La vita del detective newyorkese Jacob Kanon (Jeffrey Dean Morgan) è scossa dall’omicidio della figlia, il cui corpo viene ritrovato mutilato, in un abbraccio di morte, stretto al corpo dell’amante. La meticolosità dell’omicidio e la posa innaturale dei corpi sono sintomi inquietanti di un killer spietato e professionale. E presto altri delitti analoghi colpiscono le più importanti capitali d’Europa. A questo punto, il killer potrebbe essere ovunque. La trama segue due livelli di narrazione destinati a incrociarsi. Il primo è quello guidato dal detective Jacob Kanon, cliché del padre divorziato, americano e disilluso, alla disperata ricerca di giustizia per la figlia (ma in fondo di dignità per se stesso). Il secondo, più interessante e ricco di tensione, segue due giovani innamorati, Sylvia e Mac, nel loro viaggio per l’Europa, con gli imprevisti del caso. E, bisogna riconoscerlo, Cartoline di morte (The Postcard Killing) riesce ad ingannare sapientemente lo spettatore: con questo secondo piano del racconto, non solo crediamo di guardare dei flashback, ma di trovarci dal lato delle vittime.

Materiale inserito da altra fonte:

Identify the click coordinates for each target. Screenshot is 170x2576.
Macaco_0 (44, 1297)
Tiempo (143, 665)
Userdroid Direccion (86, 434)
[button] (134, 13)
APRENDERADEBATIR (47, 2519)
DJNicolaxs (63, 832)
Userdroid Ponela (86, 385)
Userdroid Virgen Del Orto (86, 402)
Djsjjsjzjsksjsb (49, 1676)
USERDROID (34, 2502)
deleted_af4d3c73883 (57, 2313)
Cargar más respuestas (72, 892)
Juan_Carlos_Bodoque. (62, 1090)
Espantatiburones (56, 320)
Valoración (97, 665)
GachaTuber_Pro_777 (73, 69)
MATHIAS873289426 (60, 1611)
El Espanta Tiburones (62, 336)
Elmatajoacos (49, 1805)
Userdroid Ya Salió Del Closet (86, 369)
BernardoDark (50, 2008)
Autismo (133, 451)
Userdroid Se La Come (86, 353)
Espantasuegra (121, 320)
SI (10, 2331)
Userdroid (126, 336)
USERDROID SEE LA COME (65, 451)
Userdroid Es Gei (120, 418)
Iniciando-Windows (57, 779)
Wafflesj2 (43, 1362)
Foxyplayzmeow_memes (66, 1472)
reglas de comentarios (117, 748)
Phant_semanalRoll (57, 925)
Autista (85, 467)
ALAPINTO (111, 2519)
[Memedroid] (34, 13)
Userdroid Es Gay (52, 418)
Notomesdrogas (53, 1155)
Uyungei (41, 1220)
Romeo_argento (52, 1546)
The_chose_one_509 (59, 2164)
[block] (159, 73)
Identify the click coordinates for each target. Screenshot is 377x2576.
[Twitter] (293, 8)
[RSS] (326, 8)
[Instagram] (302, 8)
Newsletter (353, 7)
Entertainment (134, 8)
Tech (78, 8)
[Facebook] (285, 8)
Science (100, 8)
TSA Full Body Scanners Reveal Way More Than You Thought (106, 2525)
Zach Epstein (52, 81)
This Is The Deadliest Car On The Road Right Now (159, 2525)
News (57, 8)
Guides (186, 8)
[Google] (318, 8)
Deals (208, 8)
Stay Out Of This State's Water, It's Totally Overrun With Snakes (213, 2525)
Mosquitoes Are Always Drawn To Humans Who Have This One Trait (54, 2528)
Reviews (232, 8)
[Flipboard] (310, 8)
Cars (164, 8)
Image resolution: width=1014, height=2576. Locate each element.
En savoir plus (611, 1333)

Eppure, abbiamo doppiamente torto. Le vittime sono in realtà i carnefici. Il passato è il presente. E la soluzione dell’enigma è abbastanza folle da affascinare. L’idea, in fondo, è quella che muove Matt Dillon in La casa di Jack: “L’artista deve essere pronto a sacrificare tutto. Persino la vita stessa.” Ma questo adattamento del romanzo di Liza Marklund e James Patterson non si muove certo nei territori abituali di Lars von Trier, sia per mancanza di intellettualismi che di qualsiasi provocazione. I pochi dettagli eccessivi sono qui di natura post-mortem: labbra recise, occhi senza vita appesi con fili di ferro, orecchie cucite sulla schiena di un innamorato come ali di un macabro Amore e Psiche, a metà strada tra Canova e Mary Shelley. Ma ad ora di cena va in onda di peggio, e i montaggi forzatamente confusionari, con i ralenti affaticati, le immagini sdoppiate e la messa a fuoco casuale, ricordano i flashback di CSI.

I tempi della sceneggiatura classica sono qui ben rispettati, i tre atti, il punto intermedio, è tutto in regola. Eppure, qualcosa non torna: intere parti dell’ingranaggio non si muovono e rallentano il macchinario. Quello che Cartoline di morte non può certo offrire è un tocco personale, una qualsivoglia scelta stilistica che trasformi un gialletto da domenica pomeriggio in un racconto appassionante perché appassionato. L’idea consegnata allo spettatore è, invece, quella di un thriller che funziona senza eccellere, di un compito svolto dignitosamente, e cioè di un film commissionato a chi avrebbe voluto fare altro (il bosniaco Danis Tanović, Oscar al miglior film straniero per No Man’s Land). Certo, qualcosa è cambiato per questi crime da piccolo schermo. I budget si sono gonfiati (il protagonista gira per mezza Europa), la cura formale è adesso palpabile, ma la fruizione, per noi, è sempre la stessa: li mangiamo, li digeriamo e li caghiamo nell’arco della loro durata. E domani saremo già presi da altro.